Question

1. EU2 and E3 individuals have defective CCR5 membrane receptor protein. They also have the CCR5D32 DNA mutation. Explain the relationship of the defective protein and the DNA mutation.

2. Why is it thought that the CCR5D32 might also afford some level of protection to those exposed to bubonic plague?

Answer 1

1. 2C-C chemokine receptor type 5 (CCR5) is a G-protein coupled receptor most commonly found on T cells, macrophages, dendritic cells, eosinophils and microglia. They are an integral part of the human immune system and are involved in the inflammatory responses. They act as a co-receptor for the Human Immunodeficiency virus (HIV). Thus, CCR5 receptor plays a vital role during the HIV infection.

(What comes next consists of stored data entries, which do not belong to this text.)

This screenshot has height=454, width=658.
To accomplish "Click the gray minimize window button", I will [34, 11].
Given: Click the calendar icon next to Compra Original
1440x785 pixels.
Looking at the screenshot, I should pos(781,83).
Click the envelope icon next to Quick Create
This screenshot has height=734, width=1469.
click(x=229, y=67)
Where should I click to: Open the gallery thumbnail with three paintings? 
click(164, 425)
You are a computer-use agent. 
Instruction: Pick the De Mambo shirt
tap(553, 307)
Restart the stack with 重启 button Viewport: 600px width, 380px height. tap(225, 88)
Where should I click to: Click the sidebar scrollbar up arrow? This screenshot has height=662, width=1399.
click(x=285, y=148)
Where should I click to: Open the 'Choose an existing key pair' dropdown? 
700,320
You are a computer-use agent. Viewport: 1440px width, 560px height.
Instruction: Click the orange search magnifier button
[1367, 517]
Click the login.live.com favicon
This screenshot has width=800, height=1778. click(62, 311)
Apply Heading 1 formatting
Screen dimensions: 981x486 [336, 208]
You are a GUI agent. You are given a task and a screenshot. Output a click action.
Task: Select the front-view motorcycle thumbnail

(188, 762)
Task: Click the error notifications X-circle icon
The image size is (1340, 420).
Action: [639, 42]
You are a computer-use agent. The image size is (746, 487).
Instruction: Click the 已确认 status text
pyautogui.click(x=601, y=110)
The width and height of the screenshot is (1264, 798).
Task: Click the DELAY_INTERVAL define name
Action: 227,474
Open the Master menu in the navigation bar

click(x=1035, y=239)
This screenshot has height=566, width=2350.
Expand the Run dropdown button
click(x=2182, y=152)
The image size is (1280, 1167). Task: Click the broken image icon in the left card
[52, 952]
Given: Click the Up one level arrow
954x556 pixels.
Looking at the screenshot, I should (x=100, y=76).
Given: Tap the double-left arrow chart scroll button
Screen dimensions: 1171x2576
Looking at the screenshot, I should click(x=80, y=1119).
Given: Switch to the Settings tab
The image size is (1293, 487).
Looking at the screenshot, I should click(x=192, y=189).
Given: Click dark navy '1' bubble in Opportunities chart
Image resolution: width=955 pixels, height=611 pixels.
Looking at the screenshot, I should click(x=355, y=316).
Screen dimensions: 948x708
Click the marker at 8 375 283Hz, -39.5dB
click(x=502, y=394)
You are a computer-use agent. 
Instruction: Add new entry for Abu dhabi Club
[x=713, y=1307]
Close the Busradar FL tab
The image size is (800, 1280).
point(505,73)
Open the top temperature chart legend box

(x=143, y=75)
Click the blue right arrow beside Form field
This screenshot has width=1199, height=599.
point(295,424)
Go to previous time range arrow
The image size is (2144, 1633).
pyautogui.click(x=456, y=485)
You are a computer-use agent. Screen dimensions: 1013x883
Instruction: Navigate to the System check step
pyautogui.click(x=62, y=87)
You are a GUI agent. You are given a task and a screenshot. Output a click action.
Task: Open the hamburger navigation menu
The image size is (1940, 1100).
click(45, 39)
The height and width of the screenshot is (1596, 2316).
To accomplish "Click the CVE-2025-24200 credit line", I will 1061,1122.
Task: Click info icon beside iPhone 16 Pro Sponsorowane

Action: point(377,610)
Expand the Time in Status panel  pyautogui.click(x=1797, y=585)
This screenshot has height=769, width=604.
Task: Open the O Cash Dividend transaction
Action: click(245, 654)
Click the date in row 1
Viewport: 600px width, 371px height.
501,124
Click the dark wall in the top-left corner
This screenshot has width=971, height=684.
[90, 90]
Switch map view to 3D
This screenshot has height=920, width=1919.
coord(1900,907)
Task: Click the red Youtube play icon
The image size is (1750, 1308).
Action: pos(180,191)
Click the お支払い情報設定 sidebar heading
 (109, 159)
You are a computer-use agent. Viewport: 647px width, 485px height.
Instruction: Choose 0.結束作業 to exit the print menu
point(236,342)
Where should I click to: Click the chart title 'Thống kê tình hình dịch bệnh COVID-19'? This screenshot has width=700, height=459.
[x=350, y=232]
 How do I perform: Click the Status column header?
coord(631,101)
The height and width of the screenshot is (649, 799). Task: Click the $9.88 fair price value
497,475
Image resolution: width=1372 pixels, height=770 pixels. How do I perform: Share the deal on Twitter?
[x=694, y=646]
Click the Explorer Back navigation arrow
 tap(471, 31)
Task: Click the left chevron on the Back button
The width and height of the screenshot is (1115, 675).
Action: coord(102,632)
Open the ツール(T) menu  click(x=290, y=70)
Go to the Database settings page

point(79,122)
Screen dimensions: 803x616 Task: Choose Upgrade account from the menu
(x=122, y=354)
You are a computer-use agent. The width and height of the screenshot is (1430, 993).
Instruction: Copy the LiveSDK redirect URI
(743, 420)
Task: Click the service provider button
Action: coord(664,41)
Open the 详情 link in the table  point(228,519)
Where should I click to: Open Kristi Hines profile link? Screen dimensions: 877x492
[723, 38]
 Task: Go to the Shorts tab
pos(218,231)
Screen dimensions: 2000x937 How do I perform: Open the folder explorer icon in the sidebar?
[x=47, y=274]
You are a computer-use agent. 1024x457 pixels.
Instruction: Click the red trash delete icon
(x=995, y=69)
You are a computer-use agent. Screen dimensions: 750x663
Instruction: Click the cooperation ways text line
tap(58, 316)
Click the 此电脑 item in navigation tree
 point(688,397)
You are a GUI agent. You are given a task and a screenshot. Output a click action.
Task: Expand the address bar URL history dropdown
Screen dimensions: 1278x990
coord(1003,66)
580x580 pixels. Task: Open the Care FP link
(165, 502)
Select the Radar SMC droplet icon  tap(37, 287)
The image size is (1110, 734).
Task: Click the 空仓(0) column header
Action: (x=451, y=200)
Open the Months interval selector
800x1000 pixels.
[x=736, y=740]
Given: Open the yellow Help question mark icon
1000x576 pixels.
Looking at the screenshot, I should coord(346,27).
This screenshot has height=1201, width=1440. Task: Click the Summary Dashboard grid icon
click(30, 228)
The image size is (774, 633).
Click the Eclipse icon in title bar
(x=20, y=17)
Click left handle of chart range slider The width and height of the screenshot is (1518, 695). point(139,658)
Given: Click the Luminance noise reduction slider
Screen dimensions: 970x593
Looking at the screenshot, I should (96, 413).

CCR5D32 or CCR5 Δ32 is a mutated form of CCR5 receptor gene in which there is a 32 base pair deletion causing a stop codon to be inserted prematurely into the gene. This produces a non-functional CCR5 receptor protein. Thus, individuals who have the mutated form of CCR5 i.e CCR5D32 have a non-functional or defective CCR5 receptor protein.

2. It is being hypothesised that the bubonic plague outbreaks in Europe during the middle ages has increased the frequency of the CCR5D32 mutations in the population.

This is providing an advantage to the individual during HIV infection because the virus cannot enter the cells. Thus, an individual with the CCR5D32 mutation is more protected from HIV infection when compared to an individual with wildtype CCR5 gene.